Eddie’s Dad

Recently we watched a movie called Eddie the Eagle, a 2016 biopic about an unlikely Olympian ski-jumper, Michael “Eddie” Edwards. It was an okay movie, part Cool Runnings and part Rudy, both of which were better. This was okay for a Saturday night movie night. (If it matters to you, spoilers follow – but honestly, if you’ve seen either of the above movies, the ending has already been given away.)

Eddie the eagleEddie, as in all underdog sports movies, has a dream that seems unlikely, impossible, and foolish. And, again, as in all underdog sports movies, Eddie has a father (or a mother, if the protagonist is female, my daughter-in-law points out) who does not believe in him and reiterates throughout the film how disappointed he is in his son’s outlandish and impractical ambitions. Predictably, Eddie succeeds, opening the way to the dramatic and ostensibly emotional finish where Eddie’s dad meets Eddie at the airport after his triumph with “I’m Eddie’s Dad” embroidered on his sweater and “I’m proud of you, son” on his lips. And everyone goes, “Ahhhh.” Including me.

Until I thought about it.

Throughout the film this dad has ridiculed and derided his son incessantly. BUT, because the son is successful, he has now earned his father’s love and support. Really? This father who has never hugged his son now hugs him because he is a success. The father’s affection is linked to the son’s performance and, as my son would say, “That’s messed up.” What would have happened had Eddie returned a failure? What if Eddie’s dreams had crashed and burned? What then, when he would have needed love and acceptance and a hug even more? I hate to think.
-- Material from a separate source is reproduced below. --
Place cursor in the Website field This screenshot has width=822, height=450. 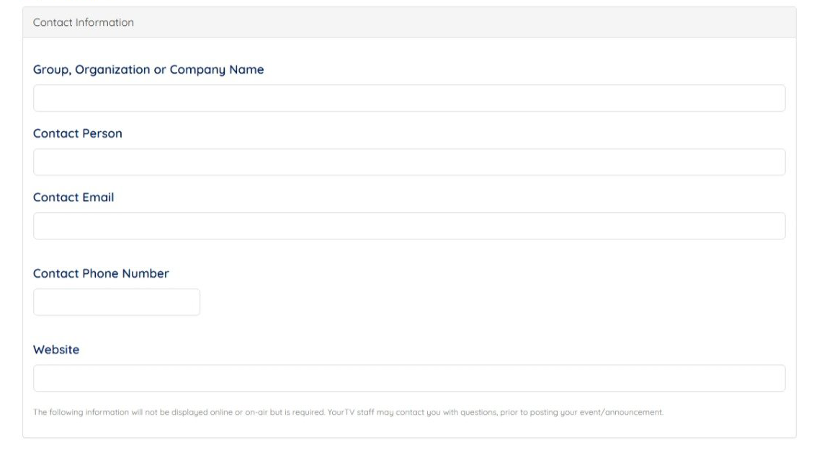coord(409,378)
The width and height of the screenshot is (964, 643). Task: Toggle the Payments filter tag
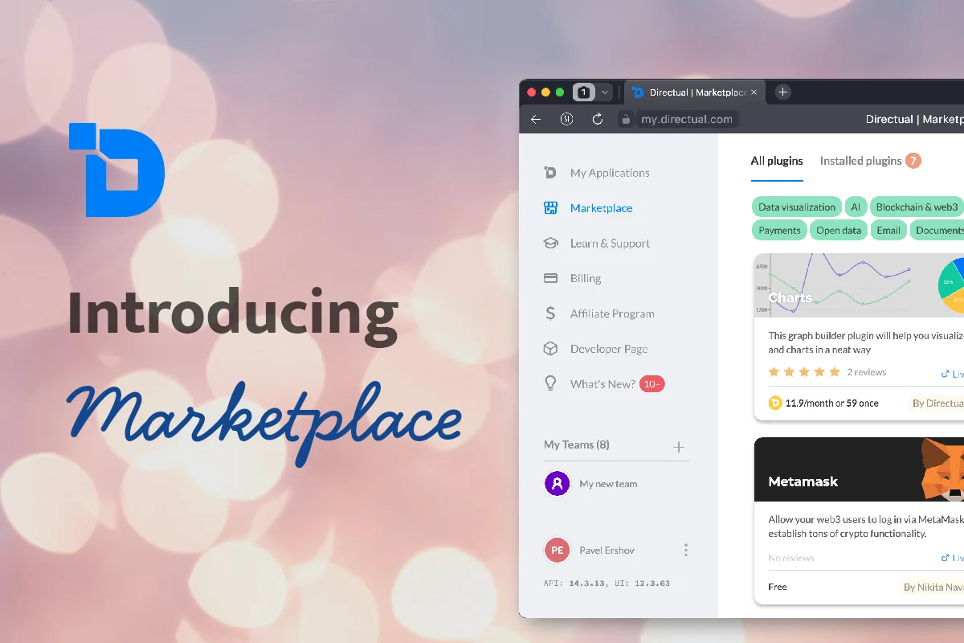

I’m so grateful that a father’s genuine love is not dependent upon a son’s success. I’m so thankful for the love of a heavenly Father whose embrace is ready even when I severely fail. I’m comforted knowing that even if the dreams of this old and crusty sixty-year-old never materialize or if they end in smoke and flames, I have a Father who will still see me as his beloved son. And I don’t need to ski-jump to earn it.


Baseball, it is said, is a game built on failure. A superb hitter fails twice as often as he succeeds. A hall of fame pitcher will have games in which he inexplicably gives up six runs in a three and one third inning blowout. One can learn perspective from a game built on failure.

Mlb g upton 300Tampa Bay Rays outfielder B. J. Upton Sunday had a day in which failure outgunned success. He struck out four times. After a walk, he was then picked off first (albeit making it to second anyway). And he missed a spectacular, but catchable catch in the ninth inning.

When asked about his day, his response, as reported in the Tampa Bay Times, was this:

“Describe my day? Malo. If I was fluent in Spanish, that’s exactly what I would say, malo, which means bad,” Upton said. “But, you know what, it’s over with.”

It’s that last line that struck me. That’s perspective.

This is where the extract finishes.